*Exercise prompt*. What you return should be only the lines starting at the one that contains "This screenshot has" and running to the end of the listing, exactly as written, minus any pictures.
=== Source data ===
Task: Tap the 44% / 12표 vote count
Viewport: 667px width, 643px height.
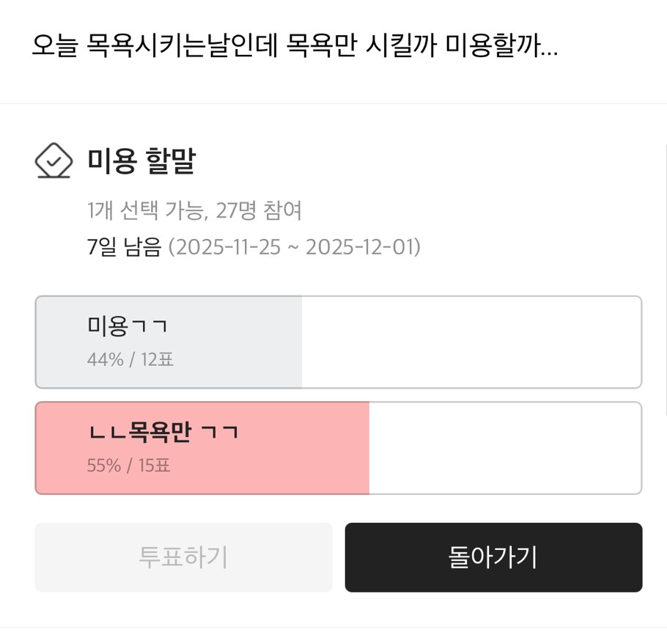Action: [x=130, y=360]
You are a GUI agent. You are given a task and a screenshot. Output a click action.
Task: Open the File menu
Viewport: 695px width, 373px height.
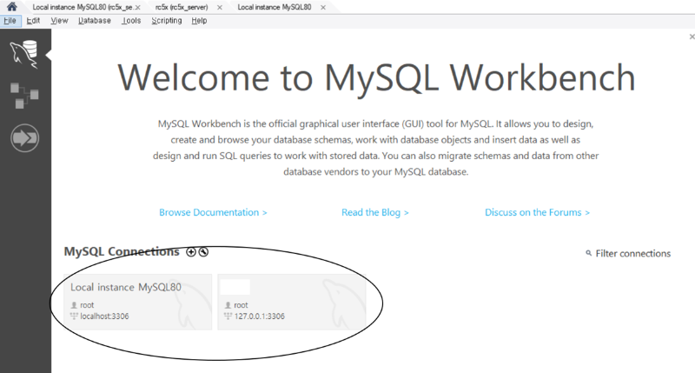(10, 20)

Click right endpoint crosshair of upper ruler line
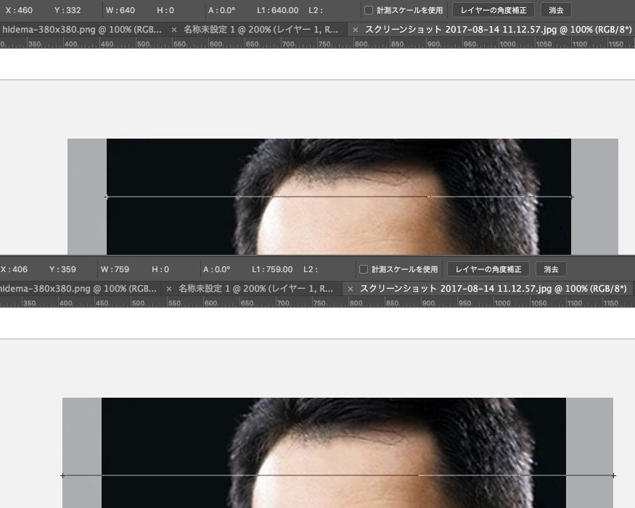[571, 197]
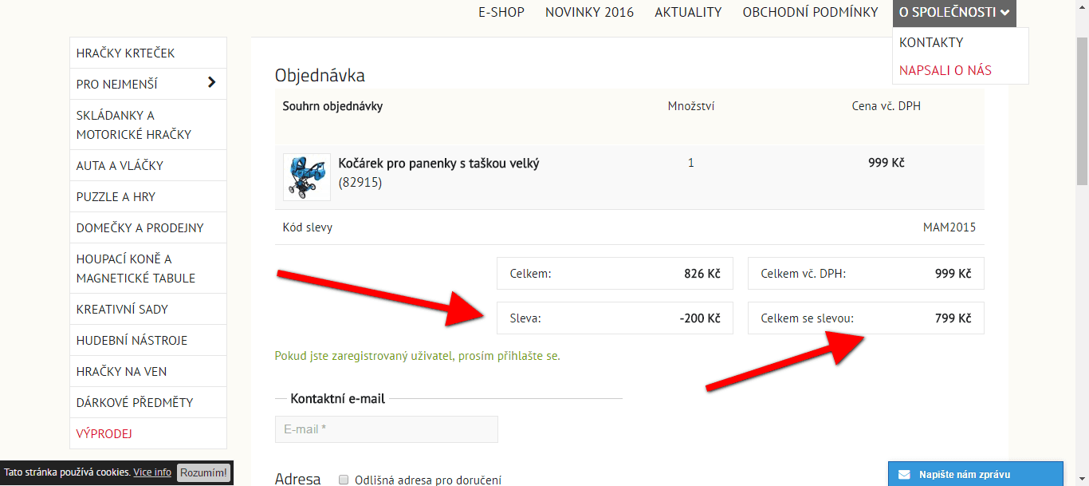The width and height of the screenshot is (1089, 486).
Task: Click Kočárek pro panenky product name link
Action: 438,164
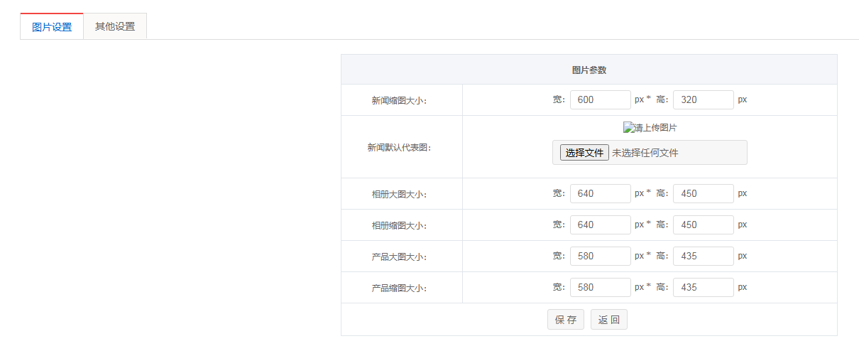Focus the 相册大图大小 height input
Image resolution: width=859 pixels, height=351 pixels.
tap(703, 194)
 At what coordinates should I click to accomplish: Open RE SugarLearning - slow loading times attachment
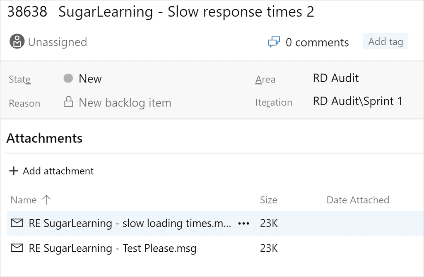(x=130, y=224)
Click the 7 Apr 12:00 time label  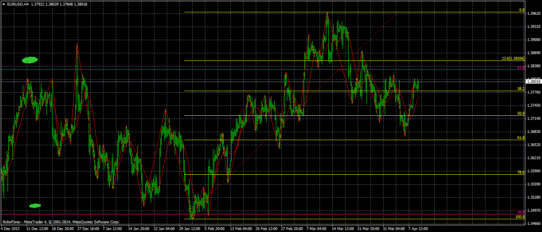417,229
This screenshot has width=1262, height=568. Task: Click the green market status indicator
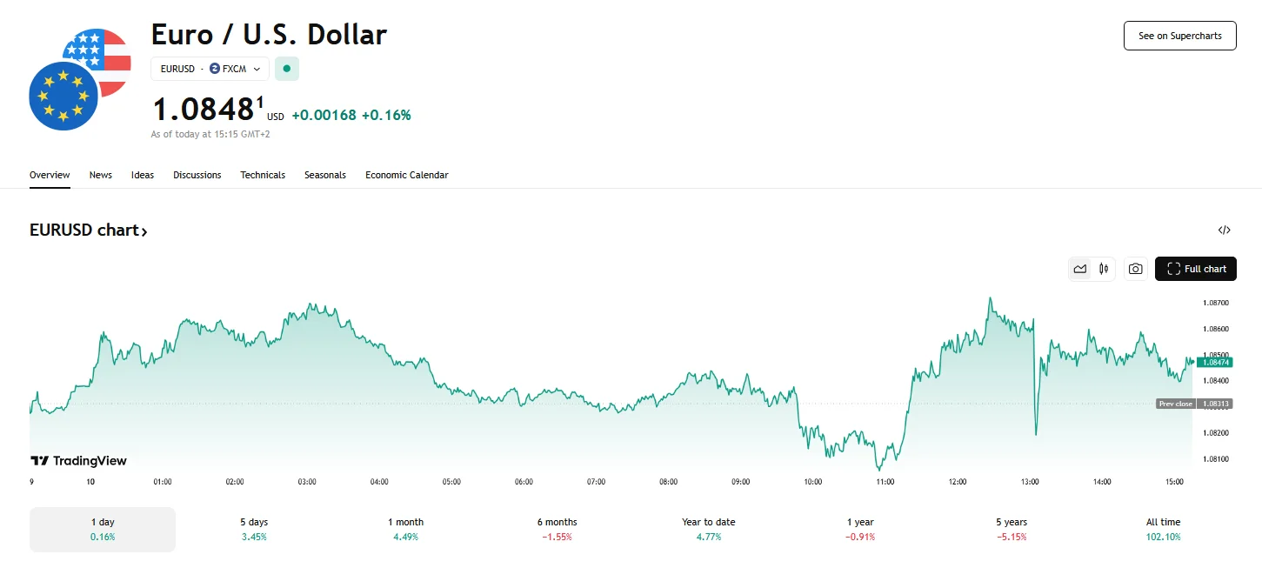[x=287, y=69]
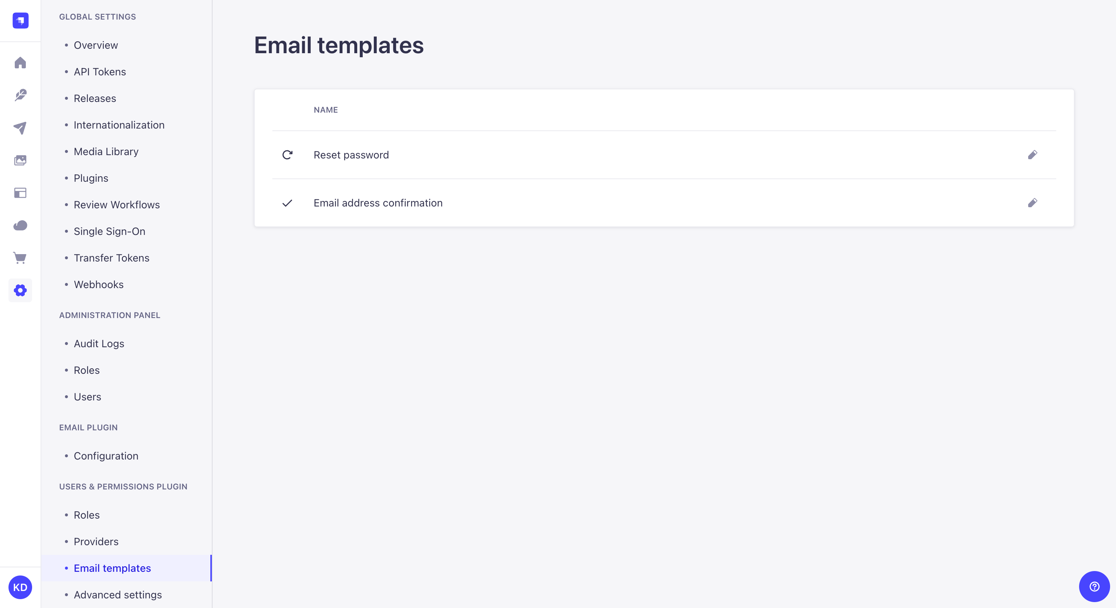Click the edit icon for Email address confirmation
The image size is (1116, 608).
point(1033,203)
===
*Exercise result*.
This screenshot has width=1262, height=568. Task: Click the green market status indicator
[x=287, y=69]
Click the edit icon for Email address confirmation
The image size is (1116, 608).
point(1033,203)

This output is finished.